É assim que funciona hoje a reificação das notícias no reino das mídias corporativas: a utilização do mathema da reificação e da divisão infinitamente como tática e estratégia para aprofundar uma humanidade dividida e reificada. Num mundo totalmente reificado a reificação
é a arma contra todo princípio de igualdade, não sendo circunstancial
que o principal inimigo desse modelo é: a contextualização, num contexto
em que contextualizar é no limite contextualizar no âmbito maior da
civilização burguesa.
Se a Venezuela tem conseguido resistir a esse ataque oligárquico
planetário, ao mesmo tempo midiático, econômico, cultural, é porque lá,
como em lugar algum no mundo, a revolução bolivariana produziu e tem
produzido o que Gramsci chamou de bloco ideológico, o que só se consegue
politizando a população contra a reificação generalizada da civilização burguesa.

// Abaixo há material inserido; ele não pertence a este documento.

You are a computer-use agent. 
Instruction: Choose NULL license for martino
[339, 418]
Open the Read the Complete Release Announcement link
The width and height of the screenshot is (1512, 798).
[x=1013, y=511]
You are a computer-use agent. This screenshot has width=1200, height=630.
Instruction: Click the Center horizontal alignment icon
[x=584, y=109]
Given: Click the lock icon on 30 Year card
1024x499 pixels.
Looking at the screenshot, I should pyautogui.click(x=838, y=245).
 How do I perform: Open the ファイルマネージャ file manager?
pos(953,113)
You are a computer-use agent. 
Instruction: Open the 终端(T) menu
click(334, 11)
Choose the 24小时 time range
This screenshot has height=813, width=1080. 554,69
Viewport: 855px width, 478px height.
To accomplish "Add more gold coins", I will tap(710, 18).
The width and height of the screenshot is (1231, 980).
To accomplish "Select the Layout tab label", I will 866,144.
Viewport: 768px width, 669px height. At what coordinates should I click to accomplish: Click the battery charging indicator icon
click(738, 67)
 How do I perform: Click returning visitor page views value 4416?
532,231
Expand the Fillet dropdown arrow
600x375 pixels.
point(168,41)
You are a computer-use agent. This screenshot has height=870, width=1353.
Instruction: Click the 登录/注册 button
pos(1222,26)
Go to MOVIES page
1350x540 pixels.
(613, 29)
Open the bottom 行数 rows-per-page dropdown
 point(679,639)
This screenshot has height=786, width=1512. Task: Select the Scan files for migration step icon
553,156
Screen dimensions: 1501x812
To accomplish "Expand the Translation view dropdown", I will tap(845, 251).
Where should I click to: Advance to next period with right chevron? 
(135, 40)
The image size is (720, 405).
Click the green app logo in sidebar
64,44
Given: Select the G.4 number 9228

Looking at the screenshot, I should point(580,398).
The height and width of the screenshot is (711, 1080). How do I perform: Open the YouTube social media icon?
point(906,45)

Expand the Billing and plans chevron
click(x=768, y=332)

É apenas por isso, e não é pouco, que Maduro ainda não foi derrubado pelo golpe oligárquico.
Por outro lado, a maior vulnerabilidade de Venezuela está relacionada
com outro tipo de renda: a renda do espectro radioelétrico, ainda
oligarquicamente concentrada, pois mais de oitenta por cento de seus
meios de comunicação se encontram sob um restrito e golpista domínio
oligárquico.
O governo bolivariano está na obrigação, para sobreviver e prosseguir avançando contra a reificação
generalizada, de produzir uma urgente urgentíssima lei dos médios,
tornando evidente como o reificado direito oligárquico à expressão nada
mais é que o próprio lugar da censura – e do golpe contra um mundo de
justiças, porque de igualdades.
(Texto de Luís Eustáquio Soares)
***
Luís Eustáquio Soares é poeta, escritor, ensaísta e professor do Departamento de Letras da Ufes.